Bar Rules

Formal Advisory Opinion No. 98-4

Ethics & Discipline / Advisory Opinions / Formal Advisory Opinions / Formal Advisory Opinion No. 98-4

State Bar of Georgia
Issued by the Supreme Court of Georgia
On October 29, 1998
Formal Advisory Opinion No. 98-4


For references to Standard of Conduct 8, please see Rule 7.5(a); (incorporating Rule 7.1).

For references to Standard of Conduct 9, please see Rules 7.1, 7.5(a), 7.5(e), 7.5(e)(1), and 7.5(e)(2).

For references to Standard of Conduct 35, please see Rule 1.7(a).

For references to Standard of Conduct 36, please see Rule 2.2(a).

For references to Standard of Conduct 37, please see Rule 2.2(a).

For references to Standard of Conduct 38, please see Rule 1.10.

For references to EC 2-11, please see Rule 7.5(a) (incorporating Rule 7.1), Rule 7.5(e)(1) and Comment [2] of Rule 7.5.

For references to EC 2-13, please see Rule 7.5(d) and Comment [1] of Rule 7.5.

For references to DR 5-105(B), please see Rule 1.7(a).

For references to DR 5-105(C), please see Rule 1.7(b), which includes additional procedural requirements.

For references to DR 5-105(D), please see Rule 1.10(a).

########

### Problem to work on
Carry on the Georgia bar advisory opinion, starting after its last cross-reference line.

### Material
########

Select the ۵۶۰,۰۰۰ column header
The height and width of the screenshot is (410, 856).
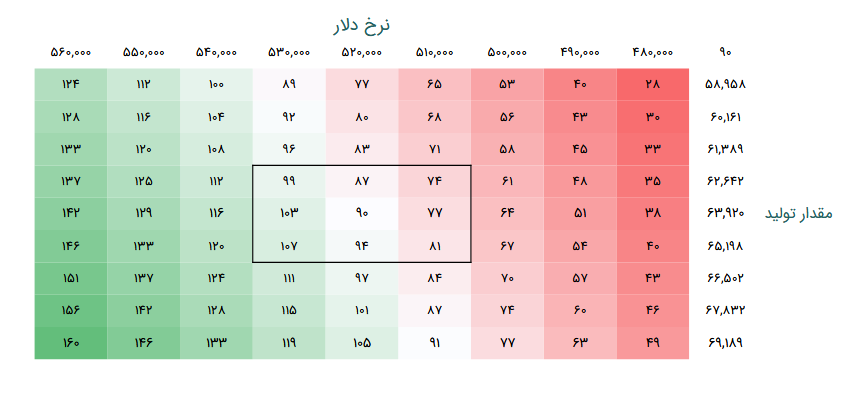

########

### Response
For an explanation regarding the addition of headnotes to the opinion, click here.

QUESTION PRESENTED:

Is it ethically proper for a lawyer to represent a criminal defendant when a co-defendant in the same criminal prosecution is represented by a second attorney who is listed on letterhead as "of counsel" to the same law firm?

SUMMARY ANSWER:

Because an attorney who is held out to the public as "of counsel" should have a close, regular, personal relationship with the affiliated firm, the standards of conduct applicable to multiple representations by partners and associates of law firms, should also apply to "of counsel" attorneys. Accordingly, when an "of counsel" attorney would be required to decline or withdraw from multiple representations under Standards 35, 36 and 37, then under Standard 38, no partner, associate or other "of counsel" attorney of the principal firm may accept or continue such employment.

OPINION:

I. Use of the Term "Of Counsel" on Materials Intended for Public Distribution.

The use of the term "of counsel" to denote relationships between attorneys and law firms has increased in recent years. Traditionally the term was used to designate semi-retired lawyers who desired to maintain a regular association with a law firm for which they were previously a full-time attorney. Today, the term "of counsel" is used to describe a wide range of associations and relationships including lateral hires or attorneys who are in-between associate and partnership classifications. While the primary purpose of this opinion is not to limit or define the terms of such relationships, the Board does believe that some clarification is necessary to protect members of the public who may rely upon the "of counsel" designation in selecting legal representation.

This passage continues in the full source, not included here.